BRIEF 1:
Write out everything from "This seems common" down to "I have found." in the forum thread on Protestant beliefs.

*** READING TEXT ***

Understanding Protestant Beliefs


#1

Does anyone know of a resource where I can learn the policies of the various Protestant religions?

For instance, I have a friend who is Presbyterian, and I’d like to better understand what they believe. She makes a lot of claims regarding Christ, but then she doesn’t go to church at all, and it’s hard to say if she is right or wrong with respect to her own denomination on different topics.

This seems common amongst Christians, including Catholics; they don’t always seem to know their religion’s stance on certain issues. For example, a lot of Roman Catholics (e.g. Joe Biden) do not seem to understand or cannot accept the church’s non-negotiable understanding on abortion rights. But I know this because Roman Catholicism is something I have grown up with.

Where can I learn such information on other denominations? Or even other religions, like Judaism. I mean, do Jewish folks believe in abortion? Where can I learn their policies?


#2

For a brief summary of anything, Wikipedia is usually okay I have found.

Not everyone knows what their religion teaches, and some know but reject some teachings.


#3

Most churches maintain a website where much information can be found. You didn’t say what kind of Presbyterian your friend is, but here’s a link to the beliefs page for the Bible Presbyterian Church:

bpc.org/?page_id=201

If any church you’re interested in learning more about doesn’t have the specific answer to your question on their website, there is likely contact information so that you can ask them directly.


#4

[quote="jrtrent, post:3, topic:304739"]
You didn't say what kind of Presbyterian your friend is.

[/quote]

,

That's something I did not know to ask her. I will have to do as such soon.

[quote="jrtrent, post:3, topic:304739"]
...there is likely contact information so that you can ask them directly.

[/quote]

I must be stupid. It makes sense that I could just go to a Presbyterian church (or any other place of worship) and speak to a qualified someone. I hadn't even thought of it.

Websites are a little impersonal, and complex issues can require some degree of discussion, so I may foot it instead.

Thank you for the ideas. :)


#5

If you wanted to know, for example, what the Presbyterian church believes it would be best to get it directly from a Prebyterian theologian rather than from someone outside that particular assembly. That would go for any religion or even secular subjects like Chrysler automobiles, it would be best to ask someone who works for Chrysler or a dealership who sells and services that make, or even someone who owns and drives one., instead of someone connected with Toyota, for instance.


#6

[quote="LegoGE1947, post:5, topic:304739"]
If you wanted to know, for example, what the Presbyterian church believes it would be best to get it directly from a Prebyterian theologian rather than from someone outside that particular assembly. That would go for any religion or even secular subjects like Chrysler automobiles, it would be best to ask someone who works for Chrysler or a dealership who sells and services that make, or even someone who owns and drives one., instead of someone connected with Toyota, for instance.

[/quote]

I'd strongly second this suggestion.

I also think the Wiki suggestion is good. Though sometimes people here look down on Wikipedia, I think more often than not it's a very useful resource if taken as a starting point. I often click on the reference notes to follow on with more depth information.


#7

I'm a convert to Catholicism from evangelical Protestantism.

The best way to learn about a Protestant church is to visit that church (make an appointment with the pastor) and talk to him/her, and also ask for a copy of the church's "Statement of Faith."

This document might have a different name depending on which church you are visiting. I'm guessing that many of the non-denoms have it all on their websites rather than wasting money on a paper document that sits in a rack on the wall.

*** GIVEN DATA ***

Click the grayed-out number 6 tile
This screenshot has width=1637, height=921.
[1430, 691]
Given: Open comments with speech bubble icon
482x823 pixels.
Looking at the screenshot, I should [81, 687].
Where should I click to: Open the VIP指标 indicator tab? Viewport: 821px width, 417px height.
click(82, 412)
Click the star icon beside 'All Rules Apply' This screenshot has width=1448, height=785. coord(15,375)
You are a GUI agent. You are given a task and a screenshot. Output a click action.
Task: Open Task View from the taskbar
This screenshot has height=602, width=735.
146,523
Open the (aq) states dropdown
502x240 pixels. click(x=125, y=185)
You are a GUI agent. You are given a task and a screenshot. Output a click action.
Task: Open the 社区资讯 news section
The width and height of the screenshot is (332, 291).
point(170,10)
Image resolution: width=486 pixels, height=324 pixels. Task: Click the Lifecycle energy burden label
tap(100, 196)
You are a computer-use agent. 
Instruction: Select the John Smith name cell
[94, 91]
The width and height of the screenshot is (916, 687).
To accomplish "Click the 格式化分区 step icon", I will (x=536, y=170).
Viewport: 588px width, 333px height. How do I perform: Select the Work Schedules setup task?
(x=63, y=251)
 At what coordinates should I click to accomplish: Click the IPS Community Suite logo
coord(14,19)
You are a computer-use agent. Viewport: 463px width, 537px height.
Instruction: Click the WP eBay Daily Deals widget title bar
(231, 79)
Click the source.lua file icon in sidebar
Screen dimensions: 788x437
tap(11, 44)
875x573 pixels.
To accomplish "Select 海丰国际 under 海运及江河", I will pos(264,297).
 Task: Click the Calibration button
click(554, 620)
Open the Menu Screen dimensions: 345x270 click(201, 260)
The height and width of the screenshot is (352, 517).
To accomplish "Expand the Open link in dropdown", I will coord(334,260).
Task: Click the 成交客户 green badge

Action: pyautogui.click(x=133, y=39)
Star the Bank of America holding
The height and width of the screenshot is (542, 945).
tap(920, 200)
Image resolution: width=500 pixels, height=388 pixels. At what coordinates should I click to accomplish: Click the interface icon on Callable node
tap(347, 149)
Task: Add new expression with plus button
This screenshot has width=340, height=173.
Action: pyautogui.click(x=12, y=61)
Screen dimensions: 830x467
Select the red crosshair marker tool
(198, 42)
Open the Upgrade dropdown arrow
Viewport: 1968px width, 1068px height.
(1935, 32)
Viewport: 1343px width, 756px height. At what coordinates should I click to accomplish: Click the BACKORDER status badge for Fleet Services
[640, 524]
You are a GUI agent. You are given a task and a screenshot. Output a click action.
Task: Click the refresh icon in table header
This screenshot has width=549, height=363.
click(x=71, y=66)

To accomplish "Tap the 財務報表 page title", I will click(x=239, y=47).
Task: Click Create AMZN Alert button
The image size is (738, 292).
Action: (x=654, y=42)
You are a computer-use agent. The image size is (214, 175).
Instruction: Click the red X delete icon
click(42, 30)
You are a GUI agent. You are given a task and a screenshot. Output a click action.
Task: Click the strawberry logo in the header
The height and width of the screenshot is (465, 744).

***

BRIEF 2:
Edit the records from the line containing "Task: Click Create AMZN Alert button" down to the end of the records. Replace "strawberry" with "cherry" and leave everything else unchanged.

COMPLETE RESPONSE 1:
This seems common amongst Christians, including Catholics; they don’t always seem to know their religion’s stance on certain issues. For example, a lot of Roman Catholics (e.g. Joe Biden) do not seem to understand or cannot accept the church’s non-negotiable understanding on abortion rights. But I know this because Roman Catholicism is something I have grown up with.

Where can I learn such information on other denominations? Or even other religions, like Judaism. I mean, do Jewish folks believe in abortion? Where can I learn their policies?


#2

For a brief summary of anything, Wikipedia is usually okay I have found.

COMPLETE RESPONSE 2:
Task: Click Create AMZN Alert button
The image size is (738, 292).
Action: (x=654, y=42)
You are a computer-use agent. The image size is (214, 175).
Instruction: Click the red X delete icon
click(42, 30)
You are a GUI agent. You are given a task and a screenshot. Output a click action.
Task: Click the cherry logo in the header
The height and width of the screenshot is (465, 744).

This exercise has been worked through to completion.